Extracted records:
=== Section Start ===

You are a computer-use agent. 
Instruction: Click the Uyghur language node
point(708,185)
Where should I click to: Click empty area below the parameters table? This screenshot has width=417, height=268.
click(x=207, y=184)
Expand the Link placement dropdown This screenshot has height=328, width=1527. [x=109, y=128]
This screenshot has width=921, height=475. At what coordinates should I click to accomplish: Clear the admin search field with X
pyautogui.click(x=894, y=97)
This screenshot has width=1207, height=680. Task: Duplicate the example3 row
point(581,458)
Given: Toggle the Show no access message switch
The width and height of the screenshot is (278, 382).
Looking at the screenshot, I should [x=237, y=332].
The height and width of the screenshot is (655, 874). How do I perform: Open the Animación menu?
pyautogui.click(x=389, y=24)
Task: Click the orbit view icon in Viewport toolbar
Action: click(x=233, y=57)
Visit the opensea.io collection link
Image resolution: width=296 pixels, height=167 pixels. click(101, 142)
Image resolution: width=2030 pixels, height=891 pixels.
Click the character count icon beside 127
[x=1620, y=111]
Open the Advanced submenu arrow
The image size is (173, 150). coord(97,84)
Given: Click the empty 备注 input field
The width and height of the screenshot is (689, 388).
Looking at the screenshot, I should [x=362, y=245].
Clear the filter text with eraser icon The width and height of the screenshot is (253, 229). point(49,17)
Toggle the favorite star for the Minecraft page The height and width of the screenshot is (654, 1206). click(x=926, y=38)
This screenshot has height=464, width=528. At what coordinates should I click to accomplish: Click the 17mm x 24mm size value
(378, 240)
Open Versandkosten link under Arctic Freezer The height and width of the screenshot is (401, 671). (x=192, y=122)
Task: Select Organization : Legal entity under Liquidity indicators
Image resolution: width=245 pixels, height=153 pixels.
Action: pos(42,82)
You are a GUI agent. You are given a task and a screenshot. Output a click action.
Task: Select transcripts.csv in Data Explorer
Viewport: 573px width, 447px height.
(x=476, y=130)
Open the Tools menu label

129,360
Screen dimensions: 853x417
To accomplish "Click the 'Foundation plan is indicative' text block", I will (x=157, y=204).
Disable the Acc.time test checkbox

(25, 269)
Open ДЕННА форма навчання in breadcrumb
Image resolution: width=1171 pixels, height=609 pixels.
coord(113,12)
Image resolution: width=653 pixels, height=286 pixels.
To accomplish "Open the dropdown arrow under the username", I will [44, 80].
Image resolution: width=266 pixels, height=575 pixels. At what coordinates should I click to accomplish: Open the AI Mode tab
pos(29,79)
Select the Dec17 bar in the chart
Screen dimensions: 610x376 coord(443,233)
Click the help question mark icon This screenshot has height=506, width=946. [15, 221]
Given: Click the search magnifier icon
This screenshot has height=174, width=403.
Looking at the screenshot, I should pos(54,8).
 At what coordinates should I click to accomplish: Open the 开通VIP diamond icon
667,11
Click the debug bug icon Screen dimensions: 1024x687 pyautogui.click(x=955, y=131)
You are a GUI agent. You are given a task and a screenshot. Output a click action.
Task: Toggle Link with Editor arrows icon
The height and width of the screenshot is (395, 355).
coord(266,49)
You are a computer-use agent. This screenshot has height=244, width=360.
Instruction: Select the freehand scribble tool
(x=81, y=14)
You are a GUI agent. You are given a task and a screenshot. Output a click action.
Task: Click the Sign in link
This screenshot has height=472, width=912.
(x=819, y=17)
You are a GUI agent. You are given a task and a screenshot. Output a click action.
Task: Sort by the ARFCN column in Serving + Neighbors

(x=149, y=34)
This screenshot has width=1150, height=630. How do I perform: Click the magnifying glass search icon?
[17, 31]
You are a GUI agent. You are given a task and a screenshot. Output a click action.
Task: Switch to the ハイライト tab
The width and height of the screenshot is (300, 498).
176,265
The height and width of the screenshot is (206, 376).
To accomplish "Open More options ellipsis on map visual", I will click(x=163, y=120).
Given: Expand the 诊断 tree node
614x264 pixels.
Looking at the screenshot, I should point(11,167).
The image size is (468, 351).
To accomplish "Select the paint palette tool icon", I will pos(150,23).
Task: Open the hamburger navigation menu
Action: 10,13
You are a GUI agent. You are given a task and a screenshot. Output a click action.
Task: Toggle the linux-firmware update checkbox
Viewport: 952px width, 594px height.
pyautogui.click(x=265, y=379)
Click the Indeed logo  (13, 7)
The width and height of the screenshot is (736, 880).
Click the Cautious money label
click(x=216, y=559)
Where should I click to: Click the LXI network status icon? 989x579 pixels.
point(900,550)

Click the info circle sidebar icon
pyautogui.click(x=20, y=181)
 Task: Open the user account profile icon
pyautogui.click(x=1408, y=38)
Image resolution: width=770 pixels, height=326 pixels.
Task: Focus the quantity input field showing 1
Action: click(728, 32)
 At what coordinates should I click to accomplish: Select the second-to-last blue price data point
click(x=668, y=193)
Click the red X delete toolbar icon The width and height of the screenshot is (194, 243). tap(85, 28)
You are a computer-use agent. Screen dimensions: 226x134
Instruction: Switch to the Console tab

=== Section End ===

> **Instructions to follow**: Only lines with the word "Toggle" are wanted, so copy each one from the records.

> **Answer section**:
Given: Toggle the Show no access message switch
Toggle the favorite star for the Minecraft page The height and width of the screenshot is (654, 1206). click(x=926, y=38)
Task: Toggle Link with Editor arrows icon
Task: Toggle the linux-firmware update checkbox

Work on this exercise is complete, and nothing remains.